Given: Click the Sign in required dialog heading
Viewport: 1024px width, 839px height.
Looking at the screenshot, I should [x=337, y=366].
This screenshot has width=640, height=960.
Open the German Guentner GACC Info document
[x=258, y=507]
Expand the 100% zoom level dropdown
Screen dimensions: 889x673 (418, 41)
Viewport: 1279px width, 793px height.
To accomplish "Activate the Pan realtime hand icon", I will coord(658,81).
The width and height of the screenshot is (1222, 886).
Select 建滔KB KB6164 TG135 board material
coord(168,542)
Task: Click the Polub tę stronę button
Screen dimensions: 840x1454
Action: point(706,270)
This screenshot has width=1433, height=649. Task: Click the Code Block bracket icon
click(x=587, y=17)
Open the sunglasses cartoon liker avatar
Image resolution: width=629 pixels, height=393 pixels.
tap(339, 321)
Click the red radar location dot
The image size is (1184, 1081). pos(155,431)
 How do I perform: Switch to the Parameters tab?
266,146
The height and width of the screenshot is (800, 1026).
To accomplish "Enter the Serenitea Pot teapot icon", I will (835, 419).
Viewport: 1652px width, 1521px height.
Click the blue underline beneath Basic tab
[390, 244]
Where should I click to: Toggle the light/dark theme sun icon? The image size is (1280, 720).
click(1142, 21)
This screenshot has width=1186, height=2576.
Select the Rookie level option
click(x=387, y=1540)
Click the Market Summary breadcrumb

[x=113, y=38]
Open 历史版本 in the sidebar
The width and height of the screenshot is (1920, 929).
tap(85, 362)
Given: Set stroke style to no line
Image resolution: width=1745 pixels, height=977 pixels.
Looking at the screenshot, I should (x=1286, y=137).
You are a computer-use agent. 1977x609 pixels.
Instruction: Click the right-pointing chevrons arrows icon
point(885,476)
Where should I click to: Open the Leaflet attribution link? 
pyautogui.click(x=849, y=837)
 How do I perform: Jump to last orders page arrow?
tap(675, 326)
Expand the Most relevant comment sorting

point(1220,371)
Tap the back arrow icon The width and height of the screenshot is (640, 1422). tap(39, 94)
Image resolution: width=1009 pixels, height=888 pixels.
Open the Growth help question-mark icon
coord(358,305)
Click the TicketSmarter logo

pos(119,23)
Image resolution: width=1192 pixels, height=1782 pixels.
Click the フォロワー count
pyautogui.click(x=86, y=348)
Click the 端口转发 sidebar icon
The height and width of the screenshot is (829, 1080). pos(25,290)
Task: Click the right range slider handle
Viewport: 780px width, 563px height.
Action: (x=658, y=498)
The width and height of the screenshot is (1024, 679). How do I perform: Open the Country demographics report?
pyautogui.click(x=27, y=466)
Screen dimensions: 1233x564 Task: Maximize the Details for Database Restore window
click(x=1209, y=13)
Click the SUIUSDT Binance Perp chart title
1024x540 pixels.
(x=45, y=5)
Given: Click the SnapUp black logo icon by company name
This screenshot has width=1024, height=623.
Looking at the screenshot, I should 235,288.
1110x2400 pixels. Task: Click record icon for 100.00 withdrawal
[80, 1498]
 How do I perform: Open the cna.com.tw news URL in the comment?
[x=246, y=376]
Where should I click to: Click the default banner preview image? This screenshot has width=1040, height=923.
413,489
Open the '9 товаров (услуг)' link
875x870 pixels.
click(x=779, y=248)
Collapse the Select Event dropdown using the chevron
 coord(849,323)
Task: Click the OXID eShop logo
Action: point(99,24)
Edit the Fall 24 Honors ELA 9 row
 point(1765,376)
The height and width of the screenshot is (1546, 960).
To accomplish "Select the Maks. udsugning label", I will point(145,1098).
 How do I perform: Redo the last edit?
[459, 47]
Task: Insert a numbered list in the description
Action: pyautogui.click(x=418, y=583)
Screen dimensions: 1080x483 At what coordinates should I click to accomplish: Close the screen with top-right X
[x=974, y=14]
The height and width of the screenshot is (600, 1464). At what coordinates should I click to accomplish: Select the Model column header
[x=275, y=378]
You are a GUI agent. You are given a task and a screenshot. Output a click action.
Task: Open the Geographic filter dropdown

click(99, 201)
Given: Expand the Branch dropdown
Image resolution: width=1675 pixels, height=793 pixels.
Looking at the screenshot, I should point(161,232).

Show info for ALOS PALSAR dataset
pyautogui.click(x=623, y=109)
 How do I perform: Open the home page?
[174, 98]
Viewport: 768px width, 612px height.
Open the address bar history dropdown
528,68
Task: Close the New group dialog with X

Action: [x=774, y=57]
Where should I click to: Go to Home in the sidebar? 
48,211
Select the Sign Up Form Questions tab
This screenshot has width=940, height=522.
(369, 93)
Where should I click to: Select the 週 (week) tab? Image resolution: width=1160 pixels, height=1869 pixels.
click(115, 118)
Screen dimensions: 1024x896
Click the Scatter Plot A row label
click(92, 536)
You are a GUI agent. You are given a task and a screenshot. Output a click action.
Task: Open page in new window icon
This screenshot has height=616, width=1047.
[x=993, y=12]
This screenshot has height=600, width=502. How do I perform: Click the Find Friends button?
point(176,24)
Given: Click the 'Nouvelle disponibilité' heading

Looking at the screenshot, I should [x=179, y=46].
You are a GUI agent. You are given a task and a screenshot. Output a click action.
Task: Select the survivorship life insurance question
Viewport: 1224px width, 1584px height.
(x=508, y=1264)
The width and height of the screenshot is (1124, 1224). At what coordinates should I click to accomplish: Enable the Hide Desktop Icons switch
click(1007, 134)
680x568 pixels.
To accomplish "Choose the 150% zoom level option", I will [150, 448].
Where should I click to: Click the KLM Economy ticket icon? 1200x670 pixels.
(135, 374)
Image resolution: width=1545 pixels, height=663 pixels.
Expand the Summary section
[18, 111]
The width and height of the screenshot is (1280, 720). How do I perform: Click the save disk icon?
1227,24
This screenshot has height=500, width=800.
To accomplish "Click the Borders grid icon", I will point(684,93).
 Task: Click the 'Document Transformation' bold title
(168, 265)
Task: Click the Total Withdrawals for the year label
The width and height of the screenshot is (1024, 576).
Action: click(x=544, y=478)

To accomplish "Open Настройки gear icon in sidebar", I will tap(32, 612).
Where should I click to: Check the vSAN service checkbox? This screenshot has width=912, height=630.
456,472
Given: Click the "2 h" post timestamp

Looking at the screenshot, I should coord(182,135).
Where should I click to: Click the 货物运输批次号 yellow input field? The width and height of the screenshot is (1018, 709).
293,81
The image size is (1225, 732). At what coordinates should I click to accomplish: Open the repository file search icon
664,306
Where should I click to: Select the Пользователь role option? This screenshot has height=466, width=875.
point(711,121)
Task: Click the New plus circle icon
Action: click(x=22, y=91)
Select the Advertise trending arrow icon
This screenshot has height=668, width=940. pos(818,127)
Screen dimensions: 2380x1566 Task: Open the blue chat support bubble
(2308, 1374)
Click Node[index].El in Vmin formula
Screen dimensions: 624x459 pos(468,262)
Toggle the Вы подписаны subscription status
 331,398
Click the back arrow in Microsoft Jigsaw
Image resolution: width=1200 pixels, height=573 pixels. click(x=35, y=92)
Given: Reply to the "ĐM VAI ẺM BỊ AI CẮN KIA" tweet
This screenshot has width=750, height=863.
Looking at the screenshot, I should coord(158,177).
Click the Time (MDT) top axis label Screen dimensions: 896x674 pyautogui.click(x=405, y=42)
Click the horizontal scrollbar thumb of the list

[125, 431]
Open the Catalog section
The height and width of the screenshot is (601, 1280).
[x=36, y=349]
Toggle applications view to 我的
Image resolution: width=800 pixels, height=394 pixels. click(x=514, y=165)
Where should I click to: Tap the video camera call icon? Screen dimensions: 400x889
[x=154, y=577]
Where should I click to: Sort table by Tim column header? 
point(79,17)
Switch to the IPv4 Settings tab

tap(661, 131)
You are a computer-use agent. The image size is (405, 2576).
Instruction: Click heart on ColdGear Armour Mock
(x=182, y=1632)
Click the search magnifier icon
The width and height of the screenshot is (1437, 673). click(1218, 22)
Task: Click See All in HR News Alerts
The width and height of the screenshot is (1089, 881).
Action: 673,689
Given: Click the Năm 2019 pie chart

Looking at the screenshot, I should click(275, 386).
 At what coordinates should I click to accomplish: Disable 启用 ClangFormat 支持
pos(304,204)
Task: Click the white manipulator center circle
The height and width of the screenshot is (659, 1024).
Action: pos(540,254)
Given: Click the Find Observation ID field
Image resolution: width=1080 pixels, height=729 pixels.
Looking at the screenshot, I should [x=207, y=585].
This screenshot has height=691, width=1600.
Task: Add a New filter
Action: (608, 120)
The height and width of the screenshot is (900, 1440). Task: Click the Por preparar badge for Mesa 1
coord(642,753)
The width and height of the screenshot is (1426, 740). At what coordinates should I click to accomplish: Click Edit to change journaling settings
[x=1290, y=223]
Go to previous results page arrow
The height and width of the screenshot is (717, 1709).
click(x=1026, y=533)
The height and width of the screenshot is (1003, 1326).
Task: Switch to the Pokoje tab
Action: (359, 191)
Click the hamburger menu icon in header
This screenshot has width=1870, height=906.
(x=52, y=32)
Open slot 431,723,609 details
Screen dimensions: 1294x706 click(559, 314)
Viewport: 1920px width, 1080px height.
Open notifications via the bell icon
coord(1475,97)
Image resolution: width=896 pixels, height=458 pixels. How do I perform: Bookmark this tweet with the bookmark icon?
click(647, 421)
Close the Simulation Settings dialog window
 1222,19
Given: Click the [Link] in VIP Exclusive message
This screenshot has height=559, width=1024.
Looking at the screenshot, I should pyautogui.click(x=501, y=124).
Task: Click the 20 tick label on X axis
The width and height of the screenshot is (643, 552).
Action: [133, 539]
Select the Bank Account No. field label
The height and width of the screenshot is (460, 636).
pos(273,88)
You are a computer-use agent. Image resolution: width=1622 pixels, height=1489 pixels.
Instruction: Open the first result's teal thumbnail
####
(REQUIRED WORK): Lines in the material above that include the string "computer" should be listed.

(OUTPUT OF THE TASK):
You are a computer-use agent. 1977x609 pixels.
You are a computer-use agent. The image size is (405, 2576).
You are a computer-use agent. Image resolution: width=1622 pixels, height=1489 pixels.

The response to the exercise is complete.